(Collected data entries)
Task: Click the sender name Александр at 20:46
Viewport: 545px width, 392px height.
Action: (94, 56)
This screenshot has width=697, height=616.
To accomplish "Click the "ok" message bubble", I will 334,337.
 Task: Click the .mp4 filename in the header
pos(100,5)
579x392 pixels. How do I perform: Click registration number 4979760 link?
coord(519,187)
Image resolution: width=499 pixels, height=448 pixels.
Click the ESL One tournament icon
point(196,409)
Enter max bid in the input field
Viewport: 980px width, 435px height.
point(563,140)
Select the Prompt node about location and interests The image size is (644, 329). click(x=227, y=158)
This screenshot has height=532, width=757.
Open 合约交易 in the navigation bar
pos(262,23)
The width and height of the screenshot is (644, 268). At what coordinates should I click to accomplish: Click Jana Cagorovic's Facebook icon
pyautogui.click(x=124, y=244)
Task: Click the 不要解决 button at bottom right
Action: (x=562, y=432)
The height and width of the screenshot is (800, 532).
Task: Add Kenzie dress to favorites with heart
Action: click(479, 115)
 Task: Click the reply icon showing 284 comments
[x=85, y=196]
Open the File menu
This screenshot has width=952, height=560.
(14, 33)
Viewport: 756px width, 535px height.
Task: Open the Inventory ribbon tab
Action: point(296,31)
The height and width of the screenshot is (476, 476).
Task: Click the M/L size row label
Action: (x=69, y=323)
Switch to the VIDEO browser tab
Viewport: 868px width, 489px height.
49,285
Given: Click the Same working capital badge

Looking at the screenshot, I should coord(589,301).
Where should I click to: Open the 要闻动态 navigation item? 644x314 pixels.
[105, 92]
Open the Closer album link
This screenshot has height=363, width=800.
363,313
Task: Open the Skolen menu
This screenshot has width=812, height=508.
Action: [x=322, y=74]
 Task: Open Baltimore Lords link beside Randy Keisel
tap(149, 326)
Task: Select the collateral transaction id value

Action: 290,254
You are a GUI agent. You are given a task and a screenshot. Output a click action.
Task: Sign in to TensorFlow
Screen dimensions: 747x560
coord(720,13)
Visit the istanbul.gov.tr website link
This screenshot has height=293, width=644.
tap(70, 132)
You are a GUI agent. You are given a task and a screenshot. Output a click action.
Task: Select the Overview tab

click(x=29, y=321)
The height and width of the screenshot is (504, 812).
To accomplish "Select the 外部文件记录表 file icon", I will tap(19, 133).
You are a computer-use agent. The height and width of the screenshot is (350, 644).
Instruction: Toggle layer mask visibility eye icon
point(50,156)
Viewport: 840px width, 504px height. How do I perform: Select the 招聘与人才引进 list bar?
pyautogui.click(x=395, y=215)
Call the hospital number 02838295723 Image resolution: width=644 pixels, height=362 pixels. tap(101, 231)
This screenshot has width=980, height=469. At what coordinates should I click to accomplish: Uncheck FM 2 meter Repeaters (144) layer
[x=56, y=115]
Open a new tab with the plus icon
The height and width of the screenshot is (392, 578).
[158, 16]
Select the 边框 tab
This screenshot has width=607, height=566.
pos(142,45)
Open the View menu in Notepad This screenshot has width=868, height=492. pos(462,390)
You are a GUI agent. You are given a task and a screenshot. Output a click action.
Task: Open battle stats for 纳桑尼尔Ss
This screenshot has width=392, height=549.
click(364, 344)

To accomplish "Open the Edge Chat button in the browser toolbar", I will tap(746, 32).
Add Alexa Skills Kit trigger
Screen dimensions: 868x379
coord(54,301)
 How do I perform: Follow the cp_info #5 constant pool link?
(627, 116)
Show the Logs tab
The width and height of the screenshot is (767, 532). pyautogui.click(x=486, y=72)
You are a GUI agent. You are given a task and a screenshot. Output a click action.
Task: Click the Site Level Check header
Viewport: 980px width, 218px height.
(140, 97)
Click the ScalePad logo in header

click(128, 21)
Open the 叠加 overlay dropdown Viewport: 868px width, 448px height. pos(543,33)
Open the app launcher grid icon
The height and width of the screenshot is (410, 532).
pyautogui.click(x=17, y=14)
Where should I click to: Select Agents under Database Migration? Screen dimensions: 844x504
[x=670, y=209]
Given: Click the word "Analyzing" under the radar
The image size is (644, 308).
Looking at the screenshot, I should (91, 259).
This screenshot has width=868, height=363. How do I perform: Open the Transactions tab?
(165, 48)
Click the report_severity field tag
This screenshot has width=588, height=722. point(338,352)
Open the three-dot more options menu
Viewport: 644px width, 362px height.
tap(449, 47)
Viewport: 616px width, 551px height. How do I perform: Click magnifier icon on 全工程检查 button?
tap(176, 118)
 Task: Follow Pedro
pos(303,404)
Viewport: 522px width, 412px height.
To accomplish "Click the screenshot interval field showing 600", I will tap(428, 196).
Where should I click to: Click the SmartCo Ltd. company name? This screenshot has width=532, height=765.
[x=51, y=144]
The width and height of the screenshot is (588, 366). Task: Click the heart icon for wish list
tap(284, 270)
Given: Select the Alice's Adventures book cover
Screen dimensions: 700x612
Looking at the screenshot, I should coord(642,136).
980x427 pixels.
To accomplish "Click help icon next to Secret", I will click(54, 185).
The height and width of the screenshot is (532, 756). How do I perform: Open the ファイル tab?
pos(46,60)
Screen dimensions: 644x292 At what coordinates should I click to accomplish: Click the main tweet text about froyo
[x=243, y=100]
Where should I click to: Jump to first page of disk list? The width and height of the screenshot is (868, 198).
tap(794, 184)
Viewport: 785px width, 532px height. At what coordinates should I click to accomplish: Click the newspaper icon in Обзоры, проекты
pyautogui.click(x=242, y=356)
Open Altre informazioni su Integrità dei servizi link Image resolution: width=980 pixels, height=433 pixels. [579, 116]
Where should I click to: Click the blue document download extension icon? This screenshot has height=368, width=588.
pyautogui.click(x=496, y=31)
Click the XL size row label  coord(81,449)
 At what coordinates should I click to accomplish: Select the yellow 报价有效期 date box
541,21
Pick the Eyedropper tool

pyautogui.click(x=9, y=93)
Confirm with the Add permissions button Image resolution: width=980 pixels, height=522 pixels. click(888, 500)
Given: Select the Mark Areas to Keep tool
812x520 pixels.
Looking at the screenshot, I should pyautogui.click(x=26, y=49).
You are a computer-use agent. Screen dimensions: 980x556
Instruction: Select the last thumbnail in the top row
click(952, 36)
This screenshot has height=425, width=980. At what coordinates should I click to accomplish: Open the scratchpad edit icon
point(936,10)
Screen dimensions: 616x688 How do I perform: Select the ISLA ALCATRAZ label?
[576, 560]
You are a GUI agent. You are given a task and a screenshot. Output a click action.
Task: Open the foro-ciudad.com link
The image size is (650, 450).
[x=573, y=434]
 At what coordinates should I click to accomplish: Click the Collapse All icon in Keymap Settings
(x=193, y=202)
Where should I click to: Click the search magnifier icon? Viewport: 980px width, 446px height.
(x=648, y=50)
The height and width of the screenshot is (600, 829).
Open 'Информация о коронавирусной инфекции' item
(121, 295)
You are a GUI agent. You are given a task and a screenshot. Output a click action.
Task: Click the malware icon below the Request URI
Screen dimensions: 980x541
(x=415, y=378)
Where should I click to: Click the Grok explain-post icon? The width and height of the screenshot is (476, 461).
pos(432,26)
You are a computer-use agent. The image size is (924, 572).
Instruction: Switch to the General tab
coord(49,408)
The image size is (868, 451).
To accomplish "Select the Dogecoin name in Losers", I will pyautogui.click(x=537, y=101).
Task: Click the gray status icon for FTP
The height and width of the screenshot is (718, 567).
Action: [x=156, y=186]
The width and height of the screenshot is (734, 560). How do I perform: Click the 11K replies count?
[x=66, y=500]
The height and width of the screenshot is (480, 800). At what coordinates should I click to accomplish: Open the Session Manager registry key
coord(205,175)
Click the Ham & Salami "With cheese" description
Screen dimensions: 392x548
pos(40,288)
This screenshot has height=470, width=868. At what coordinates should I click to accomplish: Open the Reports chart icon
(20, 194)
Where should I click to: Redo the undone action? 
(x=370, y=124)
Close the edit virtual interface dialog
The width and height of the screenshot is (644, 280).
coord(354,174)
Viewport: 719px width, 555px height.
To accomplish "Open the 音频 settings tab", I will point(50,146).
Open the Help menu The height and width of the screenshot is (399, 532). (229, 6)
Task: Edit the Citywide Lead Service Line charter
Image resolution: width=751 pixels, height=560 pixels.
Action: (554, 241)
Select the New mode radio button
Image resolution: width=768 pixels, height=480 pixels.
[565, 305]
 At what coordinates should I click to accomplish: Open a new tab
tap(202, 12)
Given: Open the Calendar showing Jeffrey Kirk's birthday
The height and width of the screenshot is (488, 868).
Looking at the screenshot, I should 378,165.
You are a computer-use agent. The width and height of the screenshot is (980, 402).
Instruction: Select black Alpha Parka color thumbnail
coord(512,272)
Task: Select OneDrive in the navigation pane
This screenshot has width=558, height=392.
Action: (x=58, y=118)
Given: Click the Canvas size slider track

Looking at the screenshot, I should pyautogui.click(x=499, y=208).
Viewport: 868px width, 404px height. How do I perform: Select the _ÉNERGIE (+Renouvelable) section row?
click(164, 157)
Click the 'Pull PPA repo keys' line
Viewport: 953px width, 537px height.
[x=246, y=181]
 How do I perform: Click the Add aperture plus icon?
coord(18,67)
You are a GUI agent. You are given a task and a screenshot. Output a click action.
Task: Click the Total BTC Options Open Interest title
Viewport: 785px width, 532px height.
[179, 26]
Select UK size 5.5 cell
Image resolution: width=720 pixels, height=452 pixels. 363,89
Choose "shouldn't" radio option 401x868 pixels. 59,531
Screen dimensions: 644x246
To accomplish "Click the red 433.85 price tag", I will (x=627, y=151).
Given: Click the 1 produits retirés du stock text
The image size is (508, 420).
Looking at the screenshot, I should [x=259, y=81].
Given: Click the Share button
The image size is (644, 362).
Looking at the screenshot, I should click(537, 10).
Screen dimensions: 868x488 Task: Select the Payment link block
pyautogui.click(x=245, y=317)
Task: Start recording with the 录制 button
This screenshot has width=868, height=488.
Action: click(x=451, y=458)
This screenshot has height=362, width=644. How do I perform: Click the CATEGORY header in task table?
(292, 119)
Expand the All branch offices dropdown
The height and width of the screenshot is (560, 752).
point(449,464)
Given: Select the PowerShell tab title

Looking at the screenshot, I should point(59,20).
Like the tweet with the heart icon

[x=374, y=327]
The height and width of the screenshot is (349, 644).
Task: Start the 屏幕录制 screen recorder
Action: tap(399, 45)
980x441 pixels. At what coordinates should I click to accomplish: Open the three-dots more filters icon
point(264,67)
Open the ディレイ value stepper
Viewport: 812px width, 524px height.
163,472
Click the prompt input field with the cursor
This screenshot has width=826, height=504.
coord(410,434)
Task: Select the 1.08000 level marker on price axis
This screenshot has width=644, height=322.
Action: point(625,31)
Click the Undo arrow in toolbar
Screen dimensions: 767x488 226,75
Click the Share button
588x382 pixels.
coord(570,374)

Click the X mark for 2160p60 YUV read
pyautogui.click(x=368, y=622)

_Activity_: Once you find the line with "Viewport: 719px width, 555px height." in the entries above, output it and each line after it up to and including the line with "Task: Click the Total", and nothing else.

_Answer to the exercise_:
Viewport: 719px width, 555px height.
To accomplish "Open the 音频 settings tab", I will point(50,146).
Open the Help menu The height and width of the screenshot is (399, 532). (229, 6)
Task: Edit the Citywide Lead Service Line charter
Image resolution: width=751 pixels, height=560 pixels.
Action: (554, 241)
Select the New mode radio button
Image resolution: width=768 pixels, height=480 pixels.
[565, 305]
 At what coordinates should I click to accomplish: Open a new tab
tap(202, 12)
Given: Open the Calendar showing Jeffrey Kirk's birthday
The height and width of the screenshot is (488, 868).
Looking at the screenshot, I should 378,165.
You are a computer-use agent. The width and height of the screenshot is (980, 402).
Instruction: Select black Alpha Parka color thumbnail
coord(512,272)
Task: Select OneDrive in the navigation pane
This screenshot has width=558, height=392.
Action: (x=58, y=118)
Given: Click the Canvas size slider track

Looking at the screenshot, I should pyautogui.click(x=499, y=208).
Viewport: 868px width, 404px height. How do I perform: Select the _ÉNERGIE (+Renouvelable) section row?
click(164, 157)
Click the 'Pull PPA repo keys' line
Viewport: 953px width, 537px height.
[x=246, y=181]
 How do I perform: Click the Add aperture plus icon?
coord(18,67)
You are a GUI agent. You are given a task and a screenshot. Output a click action.
Task: Click the Total BTC Options Open Interest title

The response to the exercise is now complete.